Réalisé par Louis C.K.; écrit par C.K. et Joe List

Fourth of Julyest une comédie dramatique familiale de l’humoriste américain Louis C.K. Un pianiste de jazz et ancien alcoolique, Jeff (co-scénariste Joe List), qui vit maintenant à New York, se rend dans le Maine rural pour une visite annuelle à sa famille étendue et rétrograde de la Nouvelle-Angleterre. Cette fois, Jeff a l’intention de confronter ses parents avec ce qu’il considère comme leurs erreurs, voire leur mauvais traitement.

Le film a été co-écrit, réalisé, produit et financé par C.K. Il a été présenté en première au Beacon Theatre de New York le 30 juin.

La participation de C.K. a, à elle seule, modifié la réception de Fourth of Julypar les médias, mais aussi par le public.

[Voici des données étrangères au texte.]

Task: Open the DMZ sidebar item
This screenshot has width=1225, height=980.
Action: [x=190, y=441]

En novembre 2017, le New York Timesa publié un article comprenant des allégations de cinq femmes selon lesquelles C.K. avait agi de manière grossière et inappropriée en leur présence. Il a reconnu ce comportement fautif et s’en est excusé.

Cependant, le WSWS notait à l’époque: «Louis C.K. n’est pas un monstre qui mérite d’être liquidé. Il semble souffrir de troubles émotionnels qui trouvent leur expression dans son exhibitionnisme compulsif. Il devait certainement y avoir un moyen de traiter sa forme de trouble du comportement sans mettre fin à sa carrière d’acteur et d’humoriste. Peut-être que l’un de ses producteurs, réalisateurs ou agents aurait pu faire plus, ou n’importe quoi, pour aider Louis C.K. s’il n’avait pas été aussi déterminé à tirer le plus d’argent possible du travail de l’humoriste.»

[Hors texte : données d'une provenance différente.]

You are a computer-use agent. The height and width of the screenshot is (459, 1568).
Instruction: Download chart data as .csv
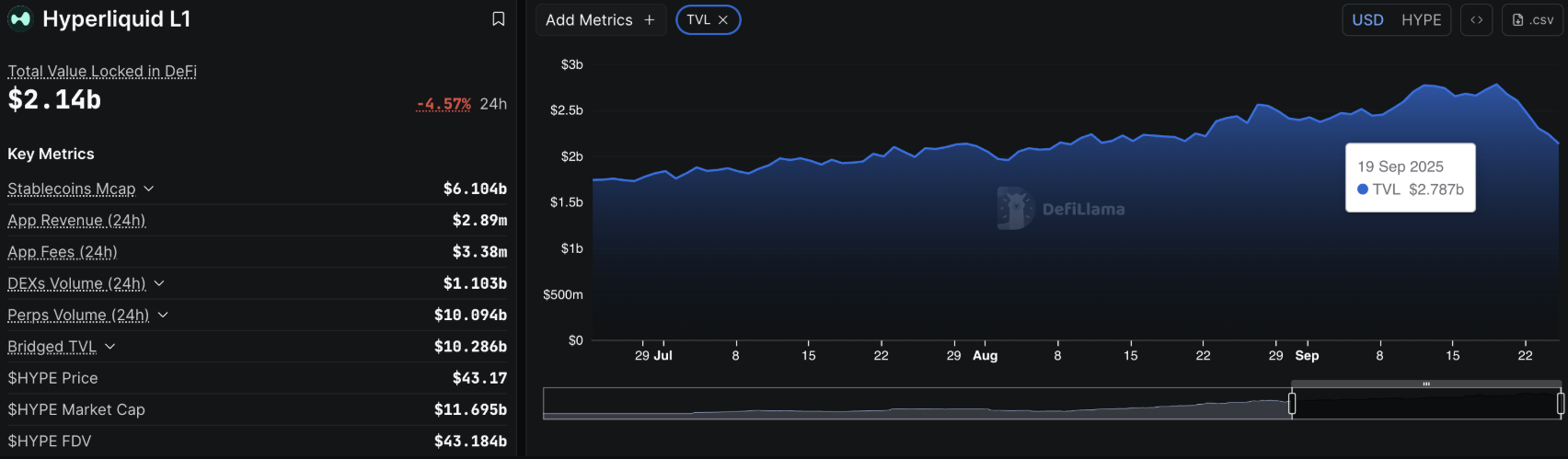[x=1532, y=20]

Quoi qu’il en soit, à partir de ce moment-là, grâce à la chasse aux sorcières #MeToo, C.K. allait être connu comme le «comédien disgracié». Ses projets ont été annulés ou mis au rancard (notamment son film I Love You, Daddy). C.K. a tenté de ressusciter sa carrière d’humoriste de stand-up et de cinéma, face à des dénonciations incessantes. Dans l’ensemble, les militants de la morale estiment qu’il n’a pas fait preuve d’un repentir suffisant et qu’il doit passer encore des années au purgatoire.

Fourth of Julyest une œuvre généralement aimable et humaine, bien que légère. Elle s’inspire vraisemblablement des antécédents de C.K. et de List, qui ont chacun passé une partie de leur enfance à Boston ou dans ses environs.

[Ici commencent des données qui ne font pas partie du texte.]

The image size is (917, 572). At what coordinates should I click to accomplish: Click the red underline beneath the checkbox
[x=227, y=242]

Jeff est un individu névrosé et peu sûr de lui. Dans une première scène, il raconte à son thérapeute (C.K.) qu’il a maintenant vécu quatre expériences au cours desquelles il croit (à tort, bien sûr) avoir renversé quelqu’un avec sa voiture. Chaque incident semble impliquer une conversation ou un autre type d’interaction avec la mère dominatrice de Jeff. Il est également convaincu qu’il a un problème avec le côté de son visage, malgré l’absence totale de preuves médicales.

Jeff rencontre son parrain des Alcooliques Anonymes (AA), Bill (Bill Scheft), qui l’incite à devenir à son tour le mentor d’un autre individu récemment sobre, Bobby (Robert Kelly), un batteur. En réponse à un flot de platitudes AA, le dur à cuire Bobby se plaint à un moment donné que Jeff «parle en autocollants de pare-chocs».

Jeff: Si l’envie de boire te prend, appelle-moi.

Bobby: Pour que l’on boive ensemble?

Jeff ne se réjouit pas de ses vacances annuelles. «Annulons-les», suggère-t-il impulsivement à sa femme Beth (Sarah Tollemache), qui s’étonne de la remarque. «Mon père me déteste, ma mère te déteste», poursuit-il. Il apparaît que Beth n’est pas heureuse qu’ils n’aient pas eu d’enfant.

Finalement, en ce qui concerne le voyage redouté dans le Maine et les questions connexes, Jeff insiste carrément auprès de Beth: «Je vais y aller seul... je vais confronter, tuer mes parents, te mettre enceinte... nous allons mourir.»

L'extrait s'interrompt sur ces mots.